Desta forma, é possível concluir que a arrendadora é a proprietária do bem, sendo que a posse e o usufruto, enquanto vigente o contrato, são da arrendatária.

Cabe esclarecer, ainda, que o leasing se assemelha ao contrato de locação, visto que pode prever ou não a opção de compra do bem, pela arrendatária, do bem de propriedade da arrendadora.

Imaginemos agora a seguinte hipótese: João, que não tem condições financeiras para realizar a compra à vista de um veículo, procura determinado banco a fim de realizar o arrendamento mercantil de um veículo importado, o que é prontamente aceito pela instituição financeira. Assim, o banco compra o carro pretendido por João e o disponibiliza para o seu uso, enquanto este vai pagando a longo prazo as prestações até efetivar a compra do bem.
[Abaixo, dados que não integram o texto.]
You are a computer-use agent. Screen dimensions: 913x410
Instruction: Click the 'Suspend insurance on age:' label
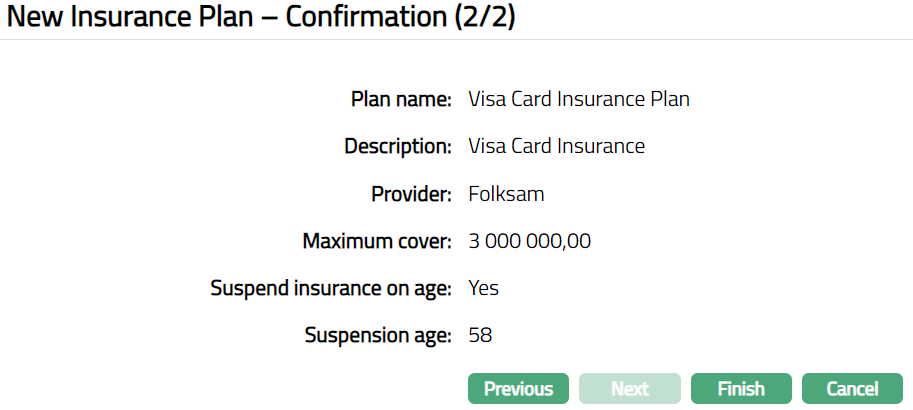coord(331,288)
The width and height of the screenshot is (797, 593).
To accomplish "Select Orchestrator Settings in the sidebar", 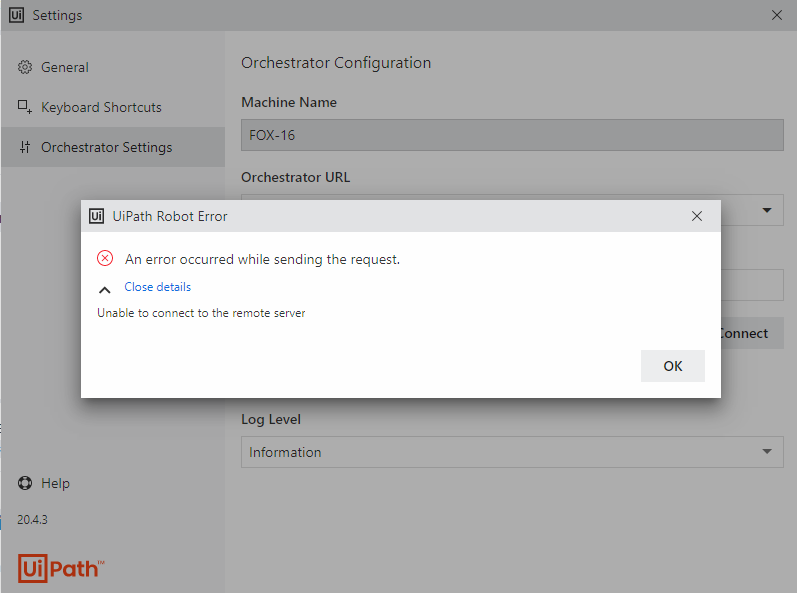I will tap(106, 147).
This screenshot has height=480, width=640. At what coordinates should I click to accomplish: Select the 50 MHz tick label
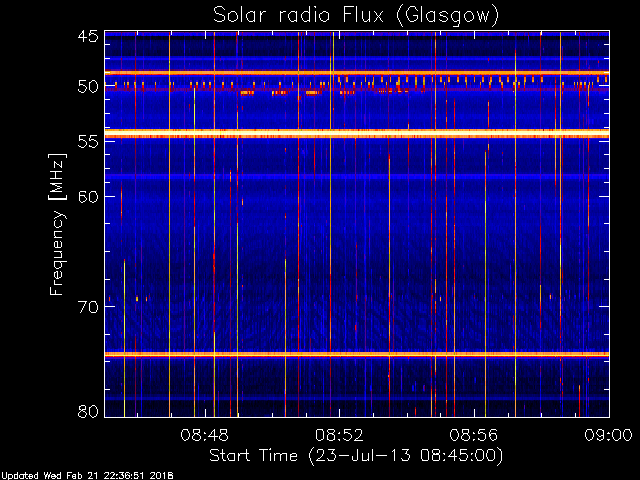(x=87, y=87)
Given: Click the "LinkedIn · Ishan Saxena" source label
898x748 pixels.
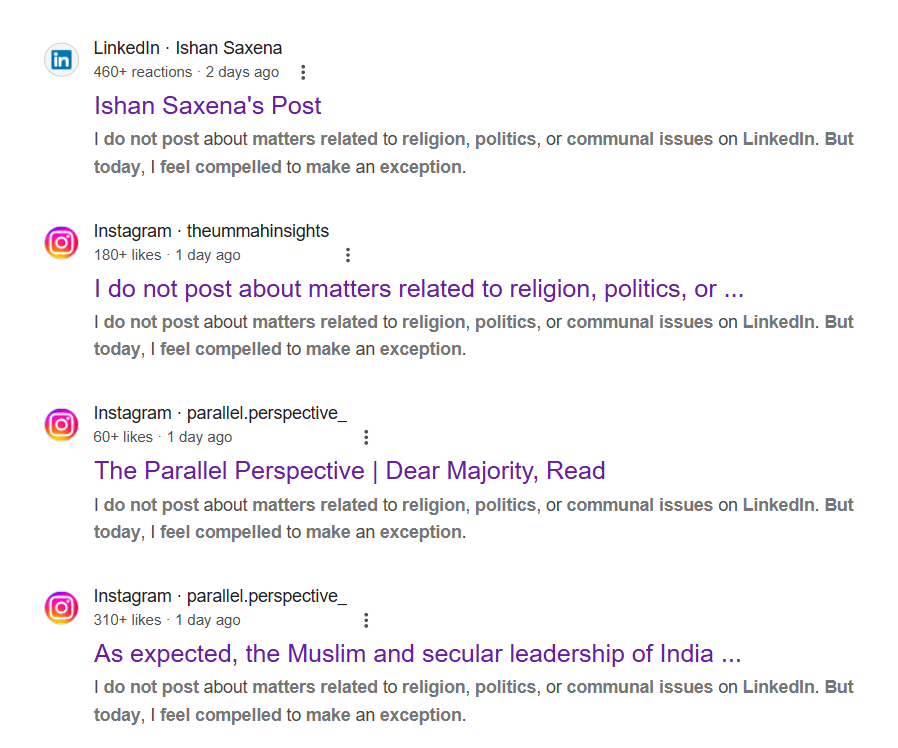Looking at the screenshot, I should pyautogui.click(x=188, y=48).
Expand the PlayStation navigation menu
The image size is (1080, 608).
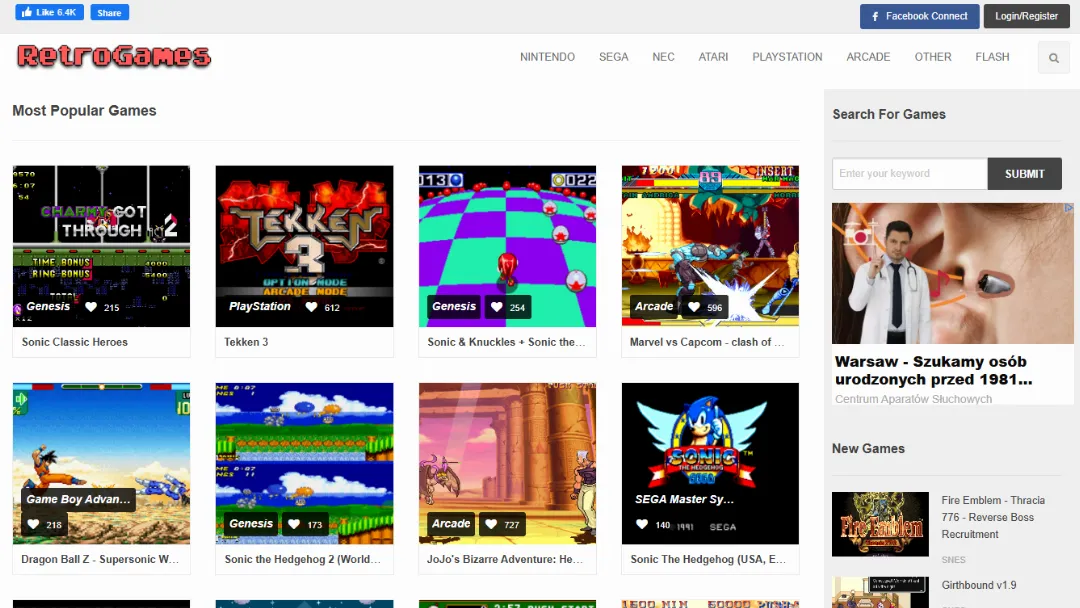click(787, 57)
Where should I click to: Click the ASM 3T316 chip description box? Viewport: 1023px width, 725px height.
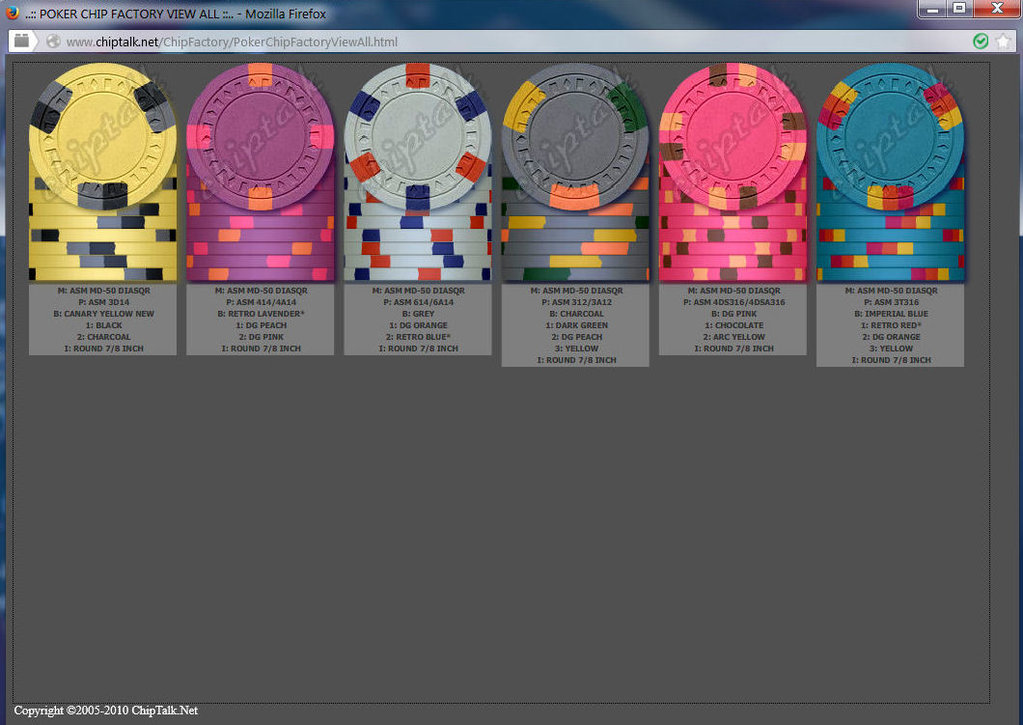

Cabe ressaltar, entretanto, que durante a vigência do contrato de arrendamento mercantil o veículo é furtado/roubado.

O banco pode cobrar as prestações remanescentes (parcelas vincendas) do leasing diante da perda do bem sem culpa do arrendatário?

A 3ª Turma do Superior Tribunal de Justiça, no julgamento do Recurso Especial nº 1.658.568/RJ, de relatoria da Ministra Nancy Andrighi, realizado no mês de outubro de 2018, entendeu que, caso tenha sido contratado seguro para a garantia do bem arrendado, o banco não pode cobrar as prestações vincendas do arrendamento mercantil.

Para tanto, a Ministra Relatora afirmou que “nos contratos sinalagmáticos em que o inadimplemento é involuntário e decorrente de caso fortuito ou força maior (furto/roubo), a responsabilidade pelas perdas pecuniárias é do devedor (res perit debitori), devendo, pois, o prejuízo ser suportado por aquele que não pode mais cumprir a obrigação, perdendo, assim, o direito de exigir a contraprestação”.

Isto porque, o banco estaria se locupletando ilicitamente, tendo em vista que

(i) a perda do bem sem culpa do arrendatário (João) acarreta a resolução do contrato e

(ii) mesmo tendo recebido a indenização securitária e sem cumprir com a prestação que lhe compete – de pôr a coisa à disposição do arrendatário (João), cobra as parcelas vincendas do contrato, deixando de observar o equilíbrio sinalagmático (bilateral) das prestações.